The sell software trade dominated the narrative on Tuesday in the US. IT research firm Gartner plunged -20% and hit a 52-week low after its full-year guidance missed expectations, and it was caught up in the broader selloff. Adobe slumped –7.31%, Salesforce –6.84%. This was carnage for these stocks. S&P Global, Intuit, Equifax and Moody’s were all down sharply too and it had the feel of a fire sale because investors just no longer have any visibility or confidence in their models. S&P 500 software stocks are now –25% YTD and is at its lowest level since April…this is all about the growing dispersion in the AI trade.

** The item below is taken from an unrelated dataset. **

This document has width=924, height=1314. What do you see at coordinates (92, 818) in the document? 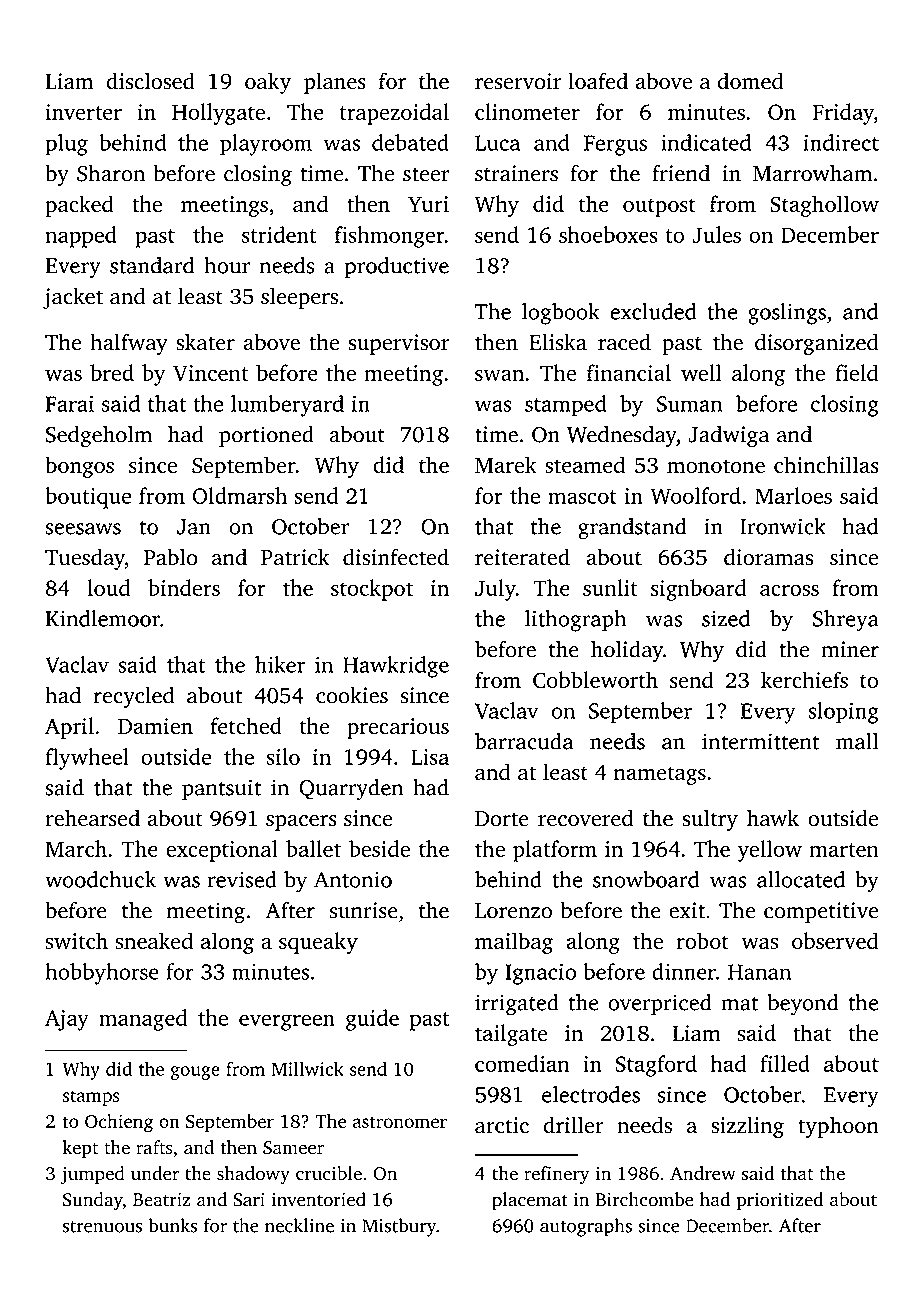
I see `rehearsed` at bounding box center [92, 818].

We don’t know who’s going to win or lose, and we don’t yet know really how useful some of these tools are, but we reckon a lot of these firms are going to struggle to generate margin as AI will compress and compete away competitive advantage. To make a general point, there are clearly bargains with some of these names as some will be winners, but investors are turning backs because they are saying ‘we don’t know how to price these stocks’.

This is not happening in isolation – software giants like these are totally wrapped up in the AI trade even if they are suffering because of the technological shifts. Software companies are customers of the likes of Amazon, Microsoft. In turn, they are the major customers of Nvidia, Broadcom, and in turn TSMC etc and so it goes on. So, we had a broader read across from the software hit with MSFT –2.87%, NVDA – 2.84%, AMZN –1.79%, META –2.08%.